### GIVEN TASK
Copy the lines word for word, beginning with the line that contains "You are a GUI" and continuing through the line that contains "click(x=141, y=49)", omitting the pictures.

### DATASET CONTENT
** begin **
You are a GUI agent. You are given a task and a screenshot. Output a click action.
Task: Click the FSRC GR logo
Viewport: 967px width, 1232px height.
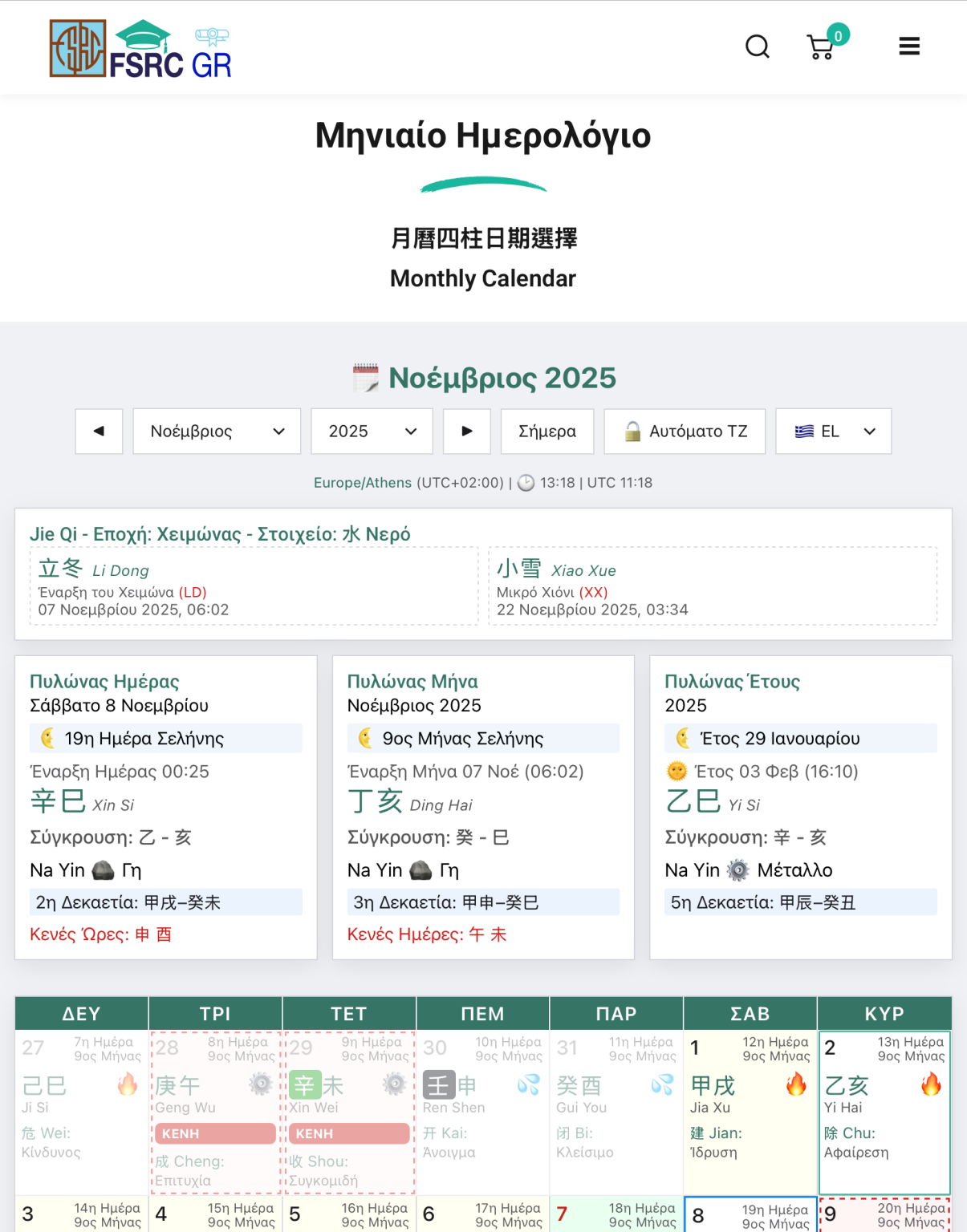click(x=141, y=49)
** end **
** begin **
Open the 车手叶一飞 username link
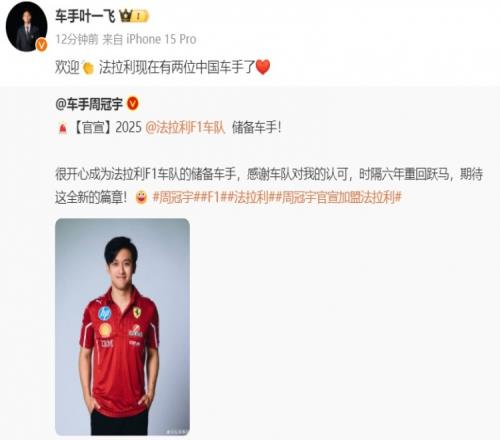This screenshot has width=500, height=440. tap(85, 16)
** end **
### RESULT OF THIS EXERCISE
You are a GUI agent. You are given a task and a screenshot. Output a click action.
Task: Click the FSRC GR logo
Viewport: 967px width, 1232px height.
click(x=141, y=49)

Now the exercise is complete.